Opinión
Embajador de Rusia en el Perú
Ya en el 2020 los expertos del Programa Mundial de Alimentos alertaron sobre el peligro de la hambruna de proporciones bíblicas a causa de desastres naturales, la forzosa transición galopante a la energía verde, las consecuencias del covid-19, incluyendo la política económica de los países desarrollados en este período, los conflictos, etcétera. Nadie está hablando, por ejemplo, de las causas iniciales de las crisis alimentarias en Afganistán, Siria y Libia, en Irak. Como resultado, en el 2021 el precio del trigo subió 25%; el petróleo, 22%; el gas hasta 50%; y los fertilizantes en 2.5-4 veces.
En vez de emprender esfuerzos comunes para reactivar la economía mundial, los países occidentales impusieron sanciones unilaterales que afectan a varios países desde hace mucho tiempo, y contra Rusia desataron un pleno bloqueo económico, adoptando más de 10,000 sanciones. A raíz de esto observamos la ruptura de cadenas financieras, logísticas y de transporte. Las así llamadas exenciones funcionan solo en el papel, ya que los bancos y empresas están aterrorizadas por los países autores de sanciones. Estas restricciones crean barreras artificiales que impiden las exportaciones de fertilizantes de Rusia y Belarús, lo que podría causar la baja significativa de la productividad agraria en el mundo.
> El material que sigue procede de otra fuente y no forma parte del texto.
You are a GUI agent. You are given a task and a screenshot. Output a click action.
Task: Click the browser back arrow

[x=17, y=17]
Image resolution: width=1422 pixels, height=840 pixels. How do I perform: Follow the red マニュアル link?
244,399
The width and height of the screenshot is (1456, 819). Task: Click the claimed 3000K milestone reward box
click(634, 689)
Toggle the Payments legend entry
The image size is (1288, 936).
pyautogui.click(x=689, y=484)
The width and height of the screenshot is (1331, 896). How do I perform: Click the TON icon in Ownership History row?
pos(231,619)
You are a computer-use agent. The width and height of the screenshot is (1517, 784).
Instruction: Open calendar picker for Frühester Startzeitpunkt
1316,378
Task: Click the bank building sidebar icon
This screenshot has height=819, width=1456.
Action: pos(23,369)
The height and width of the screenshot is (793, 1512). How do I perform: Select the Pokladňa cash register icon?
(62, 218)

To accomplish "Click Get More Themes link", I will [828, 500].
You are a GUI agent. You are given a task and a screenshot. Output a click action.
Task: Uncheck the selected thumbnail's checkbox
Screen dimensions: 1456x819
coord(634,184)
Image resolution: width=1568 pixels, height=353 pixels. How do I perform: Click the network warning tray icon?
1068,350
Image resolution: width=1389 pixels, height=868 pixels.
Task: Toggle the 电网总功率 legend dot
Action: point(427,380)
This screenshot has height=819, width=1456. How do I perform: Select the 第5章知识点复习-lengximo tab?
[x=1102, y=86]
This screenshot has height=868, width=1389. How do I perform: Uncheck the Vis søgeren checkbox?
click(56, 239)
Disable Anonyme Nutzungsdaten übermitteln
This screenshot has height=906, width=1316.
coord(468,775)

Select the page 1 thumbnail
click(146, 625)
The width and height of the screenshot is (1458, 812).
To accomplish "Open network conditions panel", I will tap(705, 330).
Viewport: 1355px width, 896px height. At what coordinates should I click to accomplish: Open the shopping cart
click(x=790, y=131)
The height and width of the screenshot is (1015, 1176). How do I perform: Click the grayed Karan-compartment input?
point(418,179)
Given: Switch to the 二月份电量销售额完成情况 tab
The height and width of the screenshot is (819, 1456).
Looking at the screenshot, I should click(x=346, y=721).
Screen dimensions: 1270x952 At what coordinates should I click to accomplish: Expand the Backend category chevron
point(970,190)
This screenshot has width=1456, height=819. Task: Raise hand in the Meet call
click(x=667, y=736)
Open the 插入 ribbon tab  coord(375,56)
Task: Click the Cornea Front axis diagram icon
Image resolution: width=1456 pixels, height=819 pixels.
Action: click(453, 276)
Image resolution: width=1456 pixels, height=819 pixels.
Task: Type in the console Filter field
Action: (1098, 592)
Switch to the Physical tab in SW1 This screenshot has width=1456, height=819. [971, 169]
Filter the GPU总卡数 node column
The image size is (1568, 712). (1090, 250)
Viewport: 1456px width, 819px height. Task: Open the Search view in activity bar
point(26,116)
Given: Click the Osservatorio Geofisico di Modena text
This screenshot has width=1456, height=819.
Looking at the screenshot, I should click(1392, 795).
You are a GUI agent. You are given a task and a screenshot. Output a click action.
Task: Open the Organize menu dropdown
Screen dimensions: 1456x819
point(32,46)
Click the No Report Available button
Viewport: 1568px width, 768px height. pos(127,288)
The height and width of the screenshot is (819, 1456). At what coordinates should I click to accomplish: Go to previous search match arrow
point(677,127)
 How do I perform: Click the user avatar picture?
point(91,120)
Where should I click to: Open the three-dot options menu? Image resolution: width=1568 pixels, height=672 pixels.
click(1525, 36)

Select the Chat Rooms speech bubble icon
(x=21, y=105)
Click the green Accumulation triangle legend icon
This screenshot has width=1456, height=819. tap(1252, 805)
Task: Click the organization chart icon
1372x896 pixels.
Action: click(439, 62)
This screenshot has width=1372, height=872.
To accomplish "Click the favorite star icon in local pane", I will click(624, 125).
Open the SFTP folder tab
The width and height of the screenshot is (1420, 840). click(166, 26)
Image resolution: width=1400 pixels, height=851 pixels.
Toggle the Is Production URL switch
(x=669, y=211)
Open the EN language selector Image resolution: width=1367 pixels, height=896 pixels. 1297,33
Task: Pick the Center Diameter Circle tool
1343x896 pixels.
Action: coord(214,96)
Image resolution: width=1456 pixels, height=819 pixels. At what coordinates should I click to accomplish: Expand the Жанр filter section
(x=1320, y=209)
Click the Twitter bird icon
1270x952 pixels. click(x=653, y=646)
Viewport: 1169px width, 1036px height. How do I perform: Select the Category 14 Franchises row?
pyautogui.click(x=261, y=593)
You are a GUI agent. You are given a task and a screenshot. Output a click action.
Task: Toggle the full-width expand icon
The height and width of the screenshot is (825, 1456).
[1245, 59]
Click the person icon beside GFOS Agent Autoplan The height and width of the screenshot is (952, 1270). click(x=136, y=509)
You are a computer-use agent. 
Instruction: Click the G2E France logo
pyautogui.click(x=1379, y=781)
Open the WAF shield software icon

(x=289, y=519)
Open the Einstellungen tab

Culpan a Rusia por impedir la salida de la producción agraria de Ucrania por vía marítima, mientras que Rusia diariamente abre un corredor humanitario seguro para que los barcos puedan salir de las aguas territoriales ucranianas. Es Kiev el que prohíbe la entrada y salida de los barcos, mina los puertos y aguas adyacentes de manera caótica, sin mapas, bloqueando 75 barcos graneleros de 17 países en sus puertos.
En este contexto, no podemos dejar de abordar el tema de la exportación del grano ucraniano en general. La mayor parte de la cosecha de trigo para exportación fue sacada de Ucrania a finales del 2021, lo que causó el alza de precios de pan en este país, según la propia prensa ucraniana. Los principales importadores de maíz son los países europeos, no afectados por la crisis alimentaria. Según los propios políticos occidentales y la prensa, el grano lo sacan de Ucrania activamente por ferrocarril y con embarcaciones por el río Danubio. Desde febrero no se hicieron exportaciones humanitarias de trigo ucraniano. No vamos a tocar el tema de la seguridad alimentaria de Ucrania, es un asunto de su gobierno. Queda la pregunta, ¿hacia dónde sacan todo este grano? Como entendemos, así Kiev paga por las armas suministradas por Occidente.
¿Cómo todo esto contribuye al fortalecimiento de seguridad alimentaria mundial que tanto les preocupa a los países desarrollados? No podemos hacer nada con el deseo maníaco de Occidente de “quebrar la columna vertebral” de la economía rusa y, al mismo tiempo, destruir su propia economía y el bienestar de sus ciudadanos. El problema es que en el contexto de su guerra del poder en Ucrania contra Rusia, el mundo en desarrollo está tomado como rehén y puesto al borde de la hambruna. En estas condiciones, los intentos infundados de echar toda la culpa a Rusia no solo son absurdos, sino también sacrílegos. Siendo un suministrador confiable, Rusia continuará exportando tanto los alimentos y fertilizantes como hidrocarburos, incluyendo los programas humanitarios. El embargo solo se aplicaría a los países “no amistosos”, que difícilmente corren el peligro de inseguridad alimentaria.